The President’s Gardens follows the lives of three friends from childhood, through conflict and war, up to the Iraq War from 2003. Ibrahim ‘The Fated’, Abdullah ‘Kafka’ and Tariq ‘The Befuddled’ meet as toddlers and become the best of friends, always together; until they are separated by the Iraq-Iran war of 1980. When they are finally all brought together once again, the impact of the years of conflict have changed them forever.

This is a very powerful read, full of gruesome details of war, told with first-hand experience on the part of the author.

the presidents gardens book cover

These Dividing Walls by Fran Cooper

Set in Paris, These Dividing Walls is a book about the city away from the glittering lights of the Champs Elysées. The debut novel from Fran Cooper, the story follows the inter-woven stories of the residents of Number 37, on a street in the suburbs of Paris.

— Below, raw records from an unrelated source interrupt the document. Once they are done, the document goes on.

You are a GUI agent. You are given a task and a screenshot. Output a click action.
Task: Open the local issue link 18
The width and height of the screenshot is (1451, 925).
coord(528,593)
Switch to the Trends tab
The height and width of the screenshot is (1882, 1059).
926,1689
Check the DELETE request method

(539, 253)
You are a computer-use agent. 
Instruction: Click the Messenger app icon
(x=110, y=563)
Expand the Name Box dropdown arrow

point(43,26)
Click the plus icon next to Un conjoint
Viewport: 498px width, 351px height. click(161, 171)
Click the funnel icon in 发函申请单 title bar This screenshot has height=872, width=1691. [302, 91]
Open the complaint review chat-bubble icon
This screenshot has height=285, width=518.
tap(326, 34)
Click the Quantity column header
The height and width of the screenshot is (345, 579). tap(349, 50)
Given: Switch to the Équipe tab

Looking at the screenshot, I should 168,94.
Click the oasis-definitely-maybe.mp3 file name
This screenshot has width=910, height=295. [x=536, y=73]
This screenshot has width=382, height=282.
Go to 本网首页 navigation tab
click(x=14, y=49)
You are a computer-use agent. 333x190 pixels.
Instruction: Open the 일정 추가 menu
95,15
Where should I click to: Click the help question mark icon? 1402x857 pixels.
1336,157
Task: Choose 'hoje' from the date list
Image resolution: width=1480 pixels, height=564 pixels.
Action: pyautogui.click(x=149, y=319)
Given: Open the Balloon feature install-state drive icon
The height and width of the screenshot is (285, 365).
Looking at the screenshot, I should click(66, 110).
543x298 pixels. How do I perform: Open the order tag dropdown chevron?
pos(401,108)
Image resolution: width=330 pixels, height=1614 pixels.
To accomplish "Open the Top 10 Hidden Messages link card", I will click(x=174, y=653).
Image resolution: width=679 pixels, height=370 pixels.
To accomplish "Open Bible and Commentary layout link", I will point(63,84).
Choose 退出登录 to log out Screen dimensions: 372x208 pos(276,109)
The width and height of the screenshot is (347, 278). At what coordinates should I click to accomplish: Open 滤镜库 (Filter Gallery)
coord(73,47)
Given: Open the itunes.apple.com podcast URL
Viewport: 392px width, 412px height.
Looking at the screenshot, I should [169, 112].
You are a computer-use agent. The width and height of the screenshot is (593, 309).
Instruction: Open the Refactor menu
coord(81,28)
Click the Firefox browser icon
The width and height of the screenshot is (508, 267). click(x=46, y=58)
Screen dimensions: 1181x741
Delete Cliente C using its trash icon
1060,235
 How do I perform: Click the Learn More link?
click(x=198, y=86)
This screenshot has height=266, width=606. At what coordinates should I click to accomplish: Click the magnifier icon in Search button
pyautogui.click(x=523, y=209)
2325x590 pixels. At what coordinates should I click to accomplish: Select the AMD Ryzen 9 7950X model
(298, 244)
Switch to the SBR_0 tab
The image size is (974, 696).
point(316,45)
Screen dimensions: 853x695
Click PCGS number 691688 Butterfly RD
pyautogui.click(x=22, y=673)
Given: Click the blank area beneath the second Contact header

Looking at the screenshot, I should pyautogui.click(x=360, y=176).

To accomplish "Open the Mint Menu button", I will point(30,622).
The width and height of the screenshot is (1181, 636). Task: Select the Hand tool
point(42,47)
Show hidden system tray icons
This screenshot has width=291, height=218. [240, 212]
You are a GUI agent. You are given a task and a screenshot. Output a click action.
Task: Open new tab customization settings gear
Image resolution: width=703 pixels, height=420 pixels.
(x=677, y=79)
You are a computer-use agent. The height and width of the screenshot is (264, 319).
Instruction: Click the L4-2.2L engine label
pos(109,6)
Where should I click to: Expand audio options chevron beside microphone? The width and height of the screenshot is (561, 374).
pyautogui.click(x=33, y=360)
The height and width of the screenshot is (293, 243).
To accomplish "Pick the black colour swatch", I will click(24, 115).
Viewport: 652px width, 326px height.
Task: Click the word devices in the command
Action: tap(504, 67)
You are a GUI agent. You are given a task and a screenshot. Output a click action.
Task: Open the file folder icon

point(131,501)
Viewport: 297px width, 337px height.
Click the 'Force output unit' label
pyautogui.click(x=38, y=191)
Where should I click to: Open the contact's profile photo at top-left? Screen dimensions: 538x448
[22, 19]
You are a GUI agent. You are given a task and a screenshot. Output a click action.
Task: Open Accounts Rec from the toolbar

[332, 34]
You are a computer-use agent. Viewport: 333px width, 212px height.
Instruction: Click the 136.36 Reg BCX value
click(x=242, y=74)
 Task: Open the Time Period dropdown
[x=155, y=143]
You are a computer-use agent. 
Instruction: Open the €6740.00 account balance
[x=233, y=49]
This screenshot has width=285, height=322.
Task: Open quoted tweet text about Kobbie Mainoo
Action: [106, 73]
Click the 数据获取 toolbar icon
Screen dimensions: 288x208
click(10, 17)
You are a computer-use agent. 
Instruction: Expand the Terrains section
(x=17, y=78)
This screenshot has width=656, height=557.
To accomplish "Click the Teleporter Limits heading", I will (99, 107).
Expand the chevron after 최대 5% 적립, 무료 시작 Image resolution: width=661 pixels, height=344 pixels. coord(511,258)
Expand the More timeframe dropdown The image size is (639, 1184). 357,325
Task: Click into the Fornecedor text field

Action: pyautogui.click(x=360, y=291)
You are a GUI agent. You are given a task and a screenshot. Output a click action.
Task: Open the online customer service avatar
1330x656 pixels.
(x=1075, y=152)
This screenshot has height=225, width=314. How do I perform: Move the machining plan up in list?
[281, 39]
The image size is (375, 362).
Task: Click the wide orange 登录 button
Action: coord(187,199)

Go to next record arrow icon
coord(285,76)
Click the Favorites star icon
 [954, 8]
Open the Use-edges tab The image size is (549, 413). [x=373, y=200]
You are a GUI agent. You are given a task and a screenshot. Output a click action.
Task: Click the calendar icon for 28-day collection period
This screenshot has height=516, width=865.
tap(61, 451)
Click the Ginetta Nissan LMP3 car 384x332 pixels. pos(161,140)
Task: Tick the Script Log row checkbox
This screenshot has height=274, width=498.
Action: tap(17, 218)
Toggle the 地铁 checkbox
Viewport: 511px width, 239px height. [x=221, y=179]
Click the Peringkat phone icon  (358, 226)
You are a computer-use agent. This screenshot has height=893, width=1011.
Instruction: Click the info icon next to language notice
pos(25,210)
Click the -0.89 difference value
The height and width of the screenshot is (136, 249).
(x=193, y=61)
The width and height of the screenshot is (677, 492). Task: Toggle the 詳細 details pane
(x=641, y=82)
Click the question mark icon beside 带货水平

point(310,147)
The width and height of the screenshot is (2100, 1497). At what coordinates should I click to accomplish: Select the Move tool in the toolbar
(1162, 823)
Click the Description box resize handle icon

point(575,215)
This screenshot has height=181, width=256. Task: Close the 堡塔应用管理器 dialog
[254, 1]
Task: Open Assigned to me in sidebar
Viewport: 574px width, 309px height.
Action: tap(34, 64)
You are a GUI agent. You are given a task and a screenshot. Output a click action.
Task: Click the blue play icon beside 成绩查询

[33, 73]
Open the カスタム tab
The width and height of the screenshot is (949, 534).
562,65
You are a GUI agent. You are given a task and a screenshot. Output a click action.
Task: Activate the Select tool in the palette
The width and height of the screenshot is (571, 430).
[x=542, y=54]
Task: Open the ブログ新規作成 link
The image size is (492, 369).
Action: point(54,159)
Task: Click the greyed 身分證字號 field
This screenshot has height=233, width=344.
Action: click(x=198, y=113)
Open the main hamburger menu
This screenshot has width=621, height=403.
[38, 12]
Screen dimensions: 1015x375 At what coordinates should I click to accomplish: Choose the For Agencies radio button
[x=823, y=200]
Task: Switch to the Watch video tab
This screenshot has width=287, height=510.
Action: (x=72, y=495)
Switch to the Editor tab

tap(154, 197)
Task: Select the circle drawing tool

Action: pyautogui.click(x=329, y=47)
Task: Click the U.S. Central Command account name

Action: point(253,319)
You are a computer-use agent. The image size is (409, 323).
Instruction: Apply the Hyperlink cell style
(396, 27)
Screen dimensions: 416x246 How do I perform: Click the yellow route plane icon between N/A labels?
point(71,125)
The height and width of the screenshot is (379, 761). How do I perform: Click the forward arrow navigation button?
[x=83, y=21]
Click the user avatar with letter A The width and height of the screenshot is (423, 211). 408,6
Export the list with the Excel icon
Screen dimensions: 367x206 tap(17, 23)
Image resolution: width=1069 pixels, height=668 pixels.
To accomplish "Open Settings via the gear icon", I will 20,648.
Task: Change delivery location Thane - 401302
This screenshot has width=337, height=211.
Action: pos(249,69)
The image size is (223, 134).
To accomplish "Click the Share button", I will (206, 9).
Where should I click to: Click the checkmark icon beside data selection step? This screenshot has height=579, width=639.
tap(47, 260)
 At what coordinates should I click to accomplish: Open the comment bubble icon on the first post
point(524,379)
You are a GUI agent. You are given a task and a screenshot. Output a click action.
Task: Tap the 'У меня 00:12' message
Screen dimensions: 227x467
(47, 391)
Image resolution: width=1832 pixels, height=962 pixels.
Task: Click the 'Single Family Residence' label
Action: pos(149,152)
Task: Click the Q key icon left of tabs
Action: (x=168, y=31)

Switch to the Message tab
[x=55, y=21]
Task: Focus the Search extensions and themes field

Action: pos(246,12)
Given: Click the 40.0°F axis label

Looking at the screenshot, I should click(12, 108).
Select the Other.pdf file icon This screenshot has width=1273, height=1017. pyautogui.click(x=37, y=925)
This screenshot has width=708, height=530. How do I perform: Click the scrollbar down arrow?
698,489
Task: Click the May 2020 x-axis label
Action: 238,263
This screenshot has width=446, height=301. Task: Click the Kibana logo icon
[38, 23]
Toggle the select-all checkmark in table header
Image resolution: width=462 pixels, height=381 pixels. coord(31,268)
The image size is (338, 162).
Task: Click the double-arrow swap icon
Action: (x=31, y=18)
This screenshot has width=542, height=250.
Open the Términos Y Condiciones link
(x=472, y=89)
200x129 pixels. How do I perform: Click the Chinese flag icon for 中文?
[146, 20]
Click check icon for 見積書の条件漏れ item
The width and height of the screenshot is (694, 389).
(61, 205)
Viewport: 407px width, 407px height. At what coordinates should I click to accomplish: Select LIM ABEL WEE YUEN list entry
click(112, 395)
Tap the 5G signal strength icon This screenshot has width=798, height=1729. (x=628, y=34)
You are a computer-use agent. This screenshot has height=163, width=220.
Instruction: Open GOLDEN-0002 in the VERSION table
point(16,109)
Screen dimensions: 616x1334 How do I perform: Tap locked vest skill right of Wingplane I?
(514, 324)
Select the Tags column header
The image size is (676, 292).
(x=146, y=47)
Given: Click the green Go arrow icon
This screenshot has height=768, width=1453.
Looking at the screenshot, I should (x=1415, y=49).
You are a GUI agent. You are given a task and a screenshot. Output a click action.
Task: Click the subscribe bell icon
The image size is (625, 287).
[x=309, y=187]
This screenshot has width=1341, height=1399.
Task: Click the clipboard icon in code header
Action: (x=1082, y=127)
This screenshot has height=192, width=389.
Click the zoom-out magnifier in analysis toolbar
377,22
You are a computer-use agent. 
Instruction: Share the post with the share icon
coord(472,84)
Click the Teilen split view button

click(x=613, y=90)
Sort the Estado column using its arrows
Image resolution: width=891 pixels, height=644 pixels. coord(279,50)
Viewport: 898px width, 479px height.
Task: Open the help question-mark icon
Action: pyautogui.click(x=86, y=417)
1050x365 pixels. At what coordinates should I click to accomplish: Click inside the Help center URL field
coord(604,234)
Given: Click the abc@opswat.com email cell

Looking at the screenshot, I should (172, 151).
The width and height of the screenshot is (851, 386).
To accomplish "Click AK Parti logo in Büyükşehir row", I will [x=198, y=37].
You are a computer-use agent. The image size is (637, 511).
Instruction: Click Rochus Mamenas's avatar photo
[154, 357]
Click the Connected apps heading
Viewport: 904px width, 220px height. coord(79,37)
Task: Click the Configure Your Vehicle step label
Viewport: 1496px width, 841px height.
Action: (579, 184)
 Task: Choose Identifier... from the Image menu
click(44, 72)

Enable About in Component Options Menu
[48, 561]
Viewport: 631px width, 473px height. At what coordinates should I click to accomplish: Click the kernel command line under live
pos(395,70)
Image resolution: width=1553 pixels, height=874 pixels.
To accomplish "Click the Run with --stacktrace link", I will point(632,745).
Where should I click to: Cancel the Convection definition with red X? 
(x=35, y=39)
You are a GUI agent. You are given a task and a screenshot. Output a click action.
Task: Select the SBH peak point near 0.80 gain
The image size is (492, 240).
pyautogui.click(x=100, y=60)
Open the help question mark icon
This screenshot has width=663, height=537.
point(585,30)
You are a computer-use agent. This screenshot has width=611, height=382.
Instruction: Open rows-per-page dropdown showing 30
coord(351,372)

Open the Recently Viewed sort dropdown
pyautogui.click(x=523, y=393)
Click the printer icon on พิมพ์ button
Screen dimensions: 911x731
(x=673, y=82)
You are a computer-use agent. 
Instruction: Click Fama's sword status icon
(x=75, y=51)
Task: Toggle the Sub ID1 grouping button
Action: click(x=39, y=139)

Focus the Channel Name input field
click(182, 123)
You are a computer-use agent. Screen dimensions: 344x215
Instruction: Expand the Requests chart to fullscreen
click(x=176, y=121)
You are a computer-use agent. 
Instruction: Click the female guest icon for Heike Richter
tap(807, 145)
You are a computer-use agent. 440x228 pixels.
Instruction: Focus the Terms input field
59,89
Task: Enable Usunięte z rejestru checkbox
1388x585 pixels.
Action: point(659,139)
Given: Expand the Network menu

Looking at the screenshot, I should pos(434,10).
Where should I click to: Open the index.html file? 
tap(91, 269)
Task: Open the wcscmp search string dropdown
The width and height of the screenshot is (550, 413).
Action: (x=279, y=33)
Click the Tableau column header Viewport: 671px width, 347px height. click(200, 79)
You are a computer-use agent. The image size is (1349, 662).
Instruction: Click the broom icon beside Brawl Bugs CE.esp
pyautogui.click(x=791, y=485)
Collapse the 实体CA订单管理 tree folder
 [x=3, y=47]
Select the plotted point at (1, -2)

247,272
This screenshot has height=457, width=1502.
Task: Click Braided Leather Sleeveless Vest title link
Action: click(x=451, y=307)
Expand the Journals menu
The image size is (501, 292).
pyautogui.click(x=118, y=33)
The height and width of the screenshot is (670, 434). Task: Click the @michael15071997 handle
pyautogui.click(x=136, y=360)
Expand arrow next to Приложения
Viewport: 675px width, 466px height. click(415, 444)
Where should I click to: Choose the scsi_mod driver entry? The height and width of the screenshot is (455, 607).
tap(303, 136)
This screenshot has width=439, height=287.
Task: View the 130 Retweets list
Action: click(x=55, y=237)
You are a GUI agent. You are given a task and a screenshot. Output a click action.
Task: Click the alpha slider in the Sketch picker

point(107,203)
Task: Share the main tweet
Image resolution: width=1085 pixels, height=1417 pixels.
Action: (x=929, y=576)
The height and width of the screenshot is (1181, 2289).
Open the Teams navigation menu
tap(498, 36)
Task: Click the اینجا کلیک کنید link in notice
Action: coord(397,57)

Between them, the residents of Number 37 represent a cross-section of the sentiments, struggles and everyday trials of husbands and wives, parents and children. The underlying theme which runs throughout the book, affecting all of the characters; is that of xenophobia in an age of increased immigration, and the way this affects lives. The narrative is especially poignant given the awful attacks Paris has been subjected to in recent years – the book does itself deal with a terrorist attack, but it is done in a tasteful and considerate manner. An outstanding debut.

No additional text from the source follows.